Another source is Professor Julia King, vice-chancellor of Aston University who for the Governmenet calculated that 85% of a car’s CO2 is from fuel , 10% production and 5% destruction. In the simplest terms that means owning one car is 8% more CO2 efficient than owning 2 cars over the same period.
(10%+85%+85%+5% v 10%+85%+5%+10%+85%+5%)
Economy and Jobs
There is no doubt that the economy is the primary focus here, and the government are desperately trying to shore up what remains of the British motor industry. However, 85% of the cars sold in the country are imported from abroad. So if you were really trying to help the British industry, you’d be better taking the protectionist route and giving a subsidy just for British built vehicles of….£13,333. And we should also remember that evidence in Germany has shown people are buying smaller cars (for example the VW Polo – ironically built for VW in Spain), and in the UK we manufacture just 2 small cars, the Mini and the Nissan Micra, which together make up just 5% of the UK market. So most of the public money spent will benefit other nations, rather than our own motor industry.
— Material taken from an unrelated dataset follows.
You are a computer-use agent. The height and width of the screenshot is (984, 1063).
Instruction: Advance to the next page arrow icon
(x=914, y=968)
And what about the miriad of garages and parts manufacturers who keep the older cars running? 95% are based in the UK, and the plethora of new cars on the road will put many more of them out of business.
Here’s the kicker with new cars. Some cars can loose 50% of their value in the first year of registration. And this is only going to get worse – what is the market for a 1 year old car going to be like if you can get £2,000 off a new one?
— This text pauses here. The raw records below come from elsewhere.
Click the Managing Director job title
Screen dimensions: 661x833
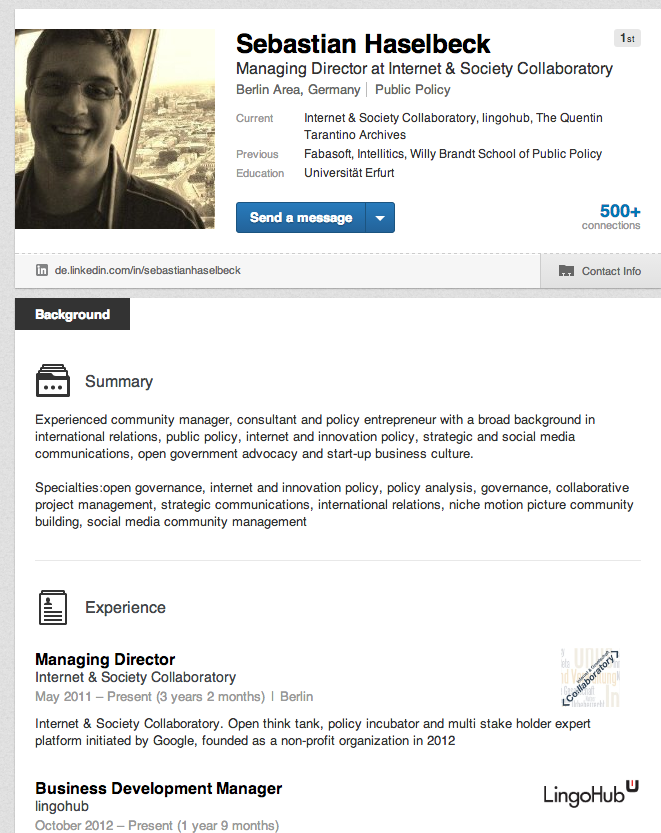(x=105, y=659)
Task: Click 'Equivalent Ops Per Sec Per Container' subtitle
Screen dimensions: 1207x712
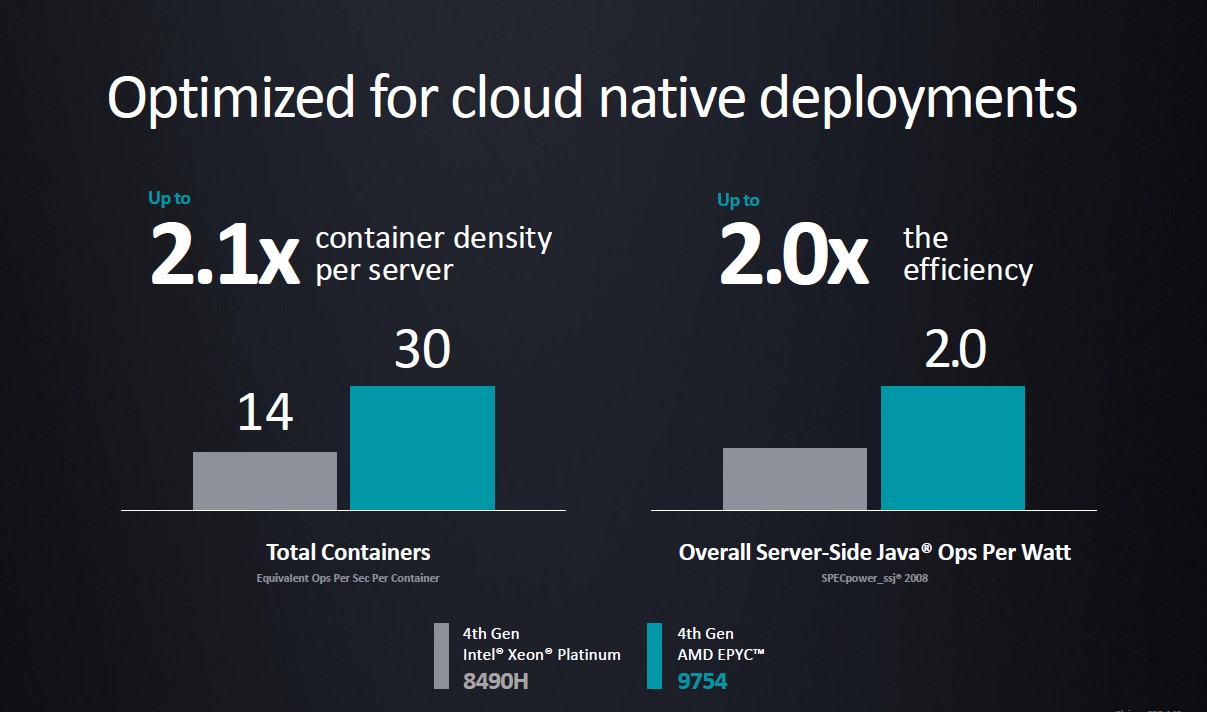Action: click(348, 578)
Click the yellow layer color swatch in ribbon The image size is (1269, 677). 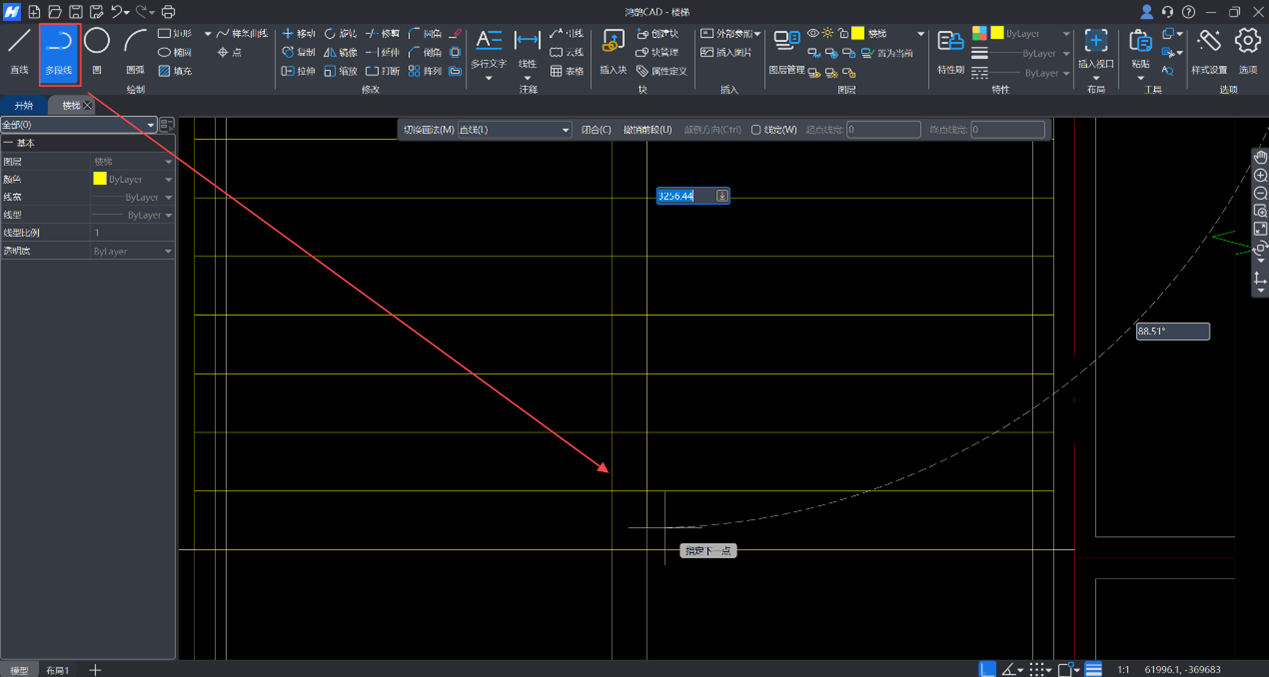click(858, 33)
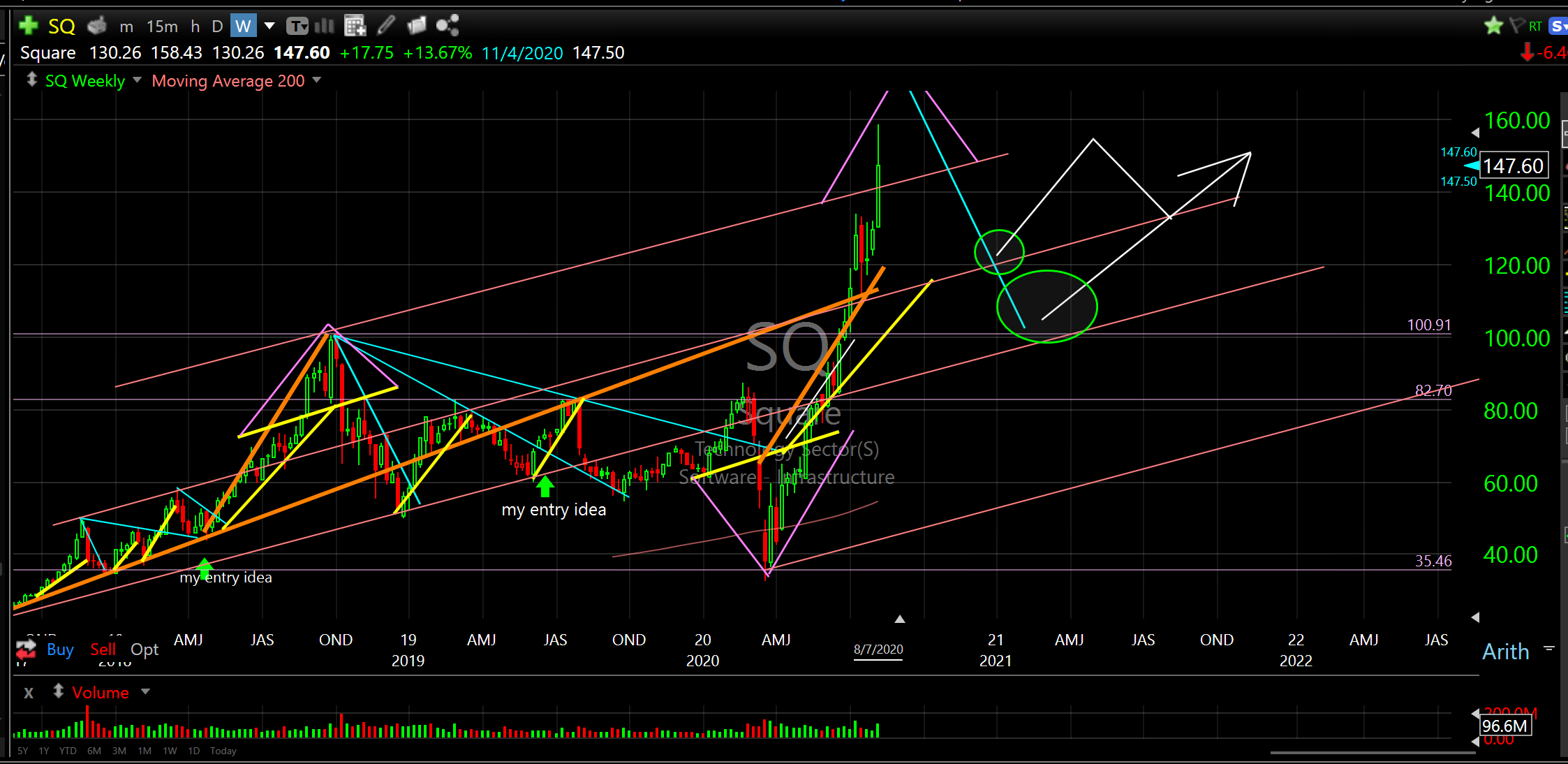Image resolution: width=1568 pixels, height=764 pixels.
Task: Click the green star favorite icon
Action: pyautogui.click(x=1493, y=26)
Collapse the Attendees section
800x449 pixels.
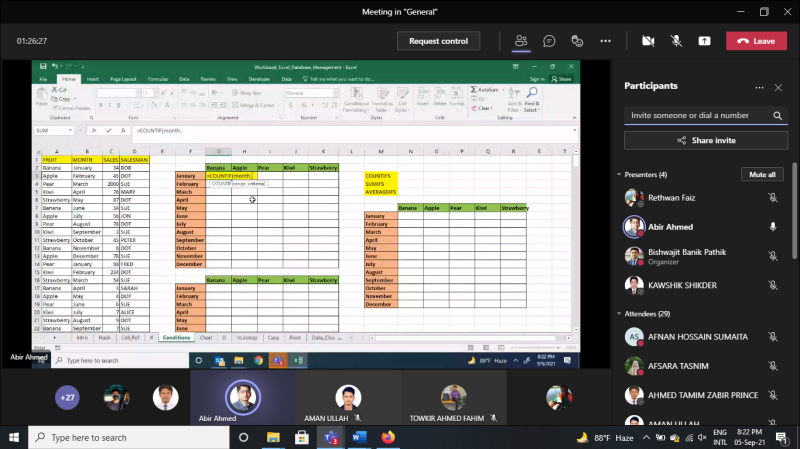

And your £2,000 saving? The moment you drive off the forecourt that will be lost in depreciation anyway.
And this is the big one that everyone appears to have missed. This is not a scheme that can last forever, as there is no reason why the government should subsidise one industry (making up a relatively small part of our economy nowadays) while others feel the pain of a recession. All it will do is create a “Christmas / January Sales” effect pushing the problem down the line where everyone shops now, then the market dries up requiring huge discounting just to get any sales at all. No doubt there will be a strong take-up initially (who doesn’t want £2,000 free from the government coffers?), and people are already holding off buying new cars on the expectation of the grant, further hurting the industry (why would you buy now anyway if this is coming?). But what happens next? All the grants are given out, then what? An even worse drought in car sales, that’s what.
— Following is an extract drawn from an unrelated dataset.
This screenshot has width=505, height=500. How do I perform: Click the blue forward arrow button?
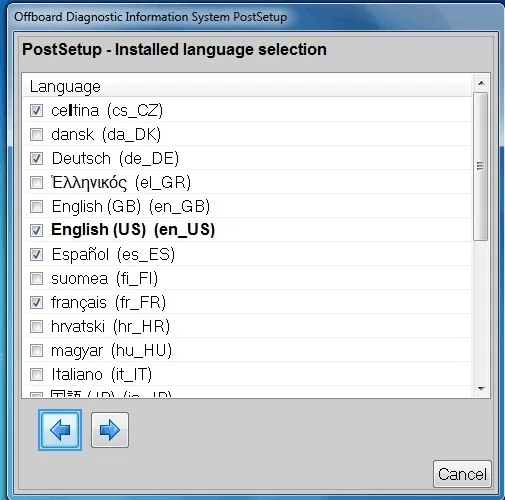110,430
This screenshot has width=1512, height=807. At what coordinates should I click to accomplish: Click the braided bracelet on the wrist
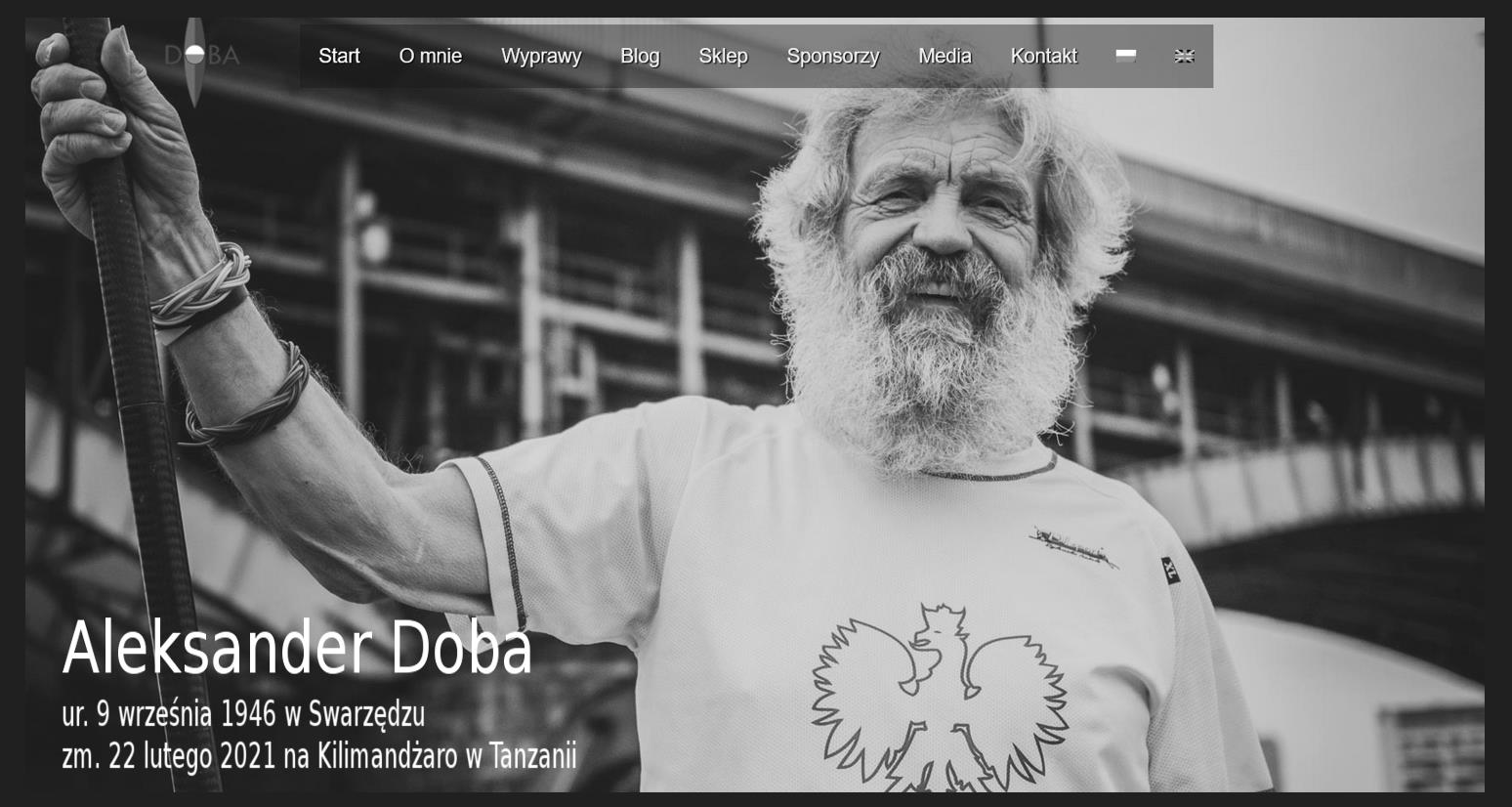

The likely end result is that we will have a short term “blip” in sales (just like Germany’s 40% jump), and an even bigger downturn in the long run. This could hurt the industry far more in the long run than the current “dry-patch”…
So what do we do?
So what should we do? Simple, take the estimated £1bn earmarked for the scheme and invest in research and development in the UK. That’s enough to create jobs for 10,000 people for 3 years developing the new technologies required for the drastic advances needed in automotive technology. The sad truth is that the UK’s cost base is never going to be able to complete with developing nations in manufacturing cars in the long term. Maybe today, yes, but not in 10 years. To really help the industry we need to be at the cutting edge of plug in hybrids, lightweight manufacturing techniques and the next generation of vehicles. The internal combustion engine has done well for us for 100 years, but it’s becoming increasingly clear that in it’s current form, it has a finite life span, and if the government wants to have a UK motor industry it needs to get ahead of the curve and be at the cutting edge of the next generation of cars.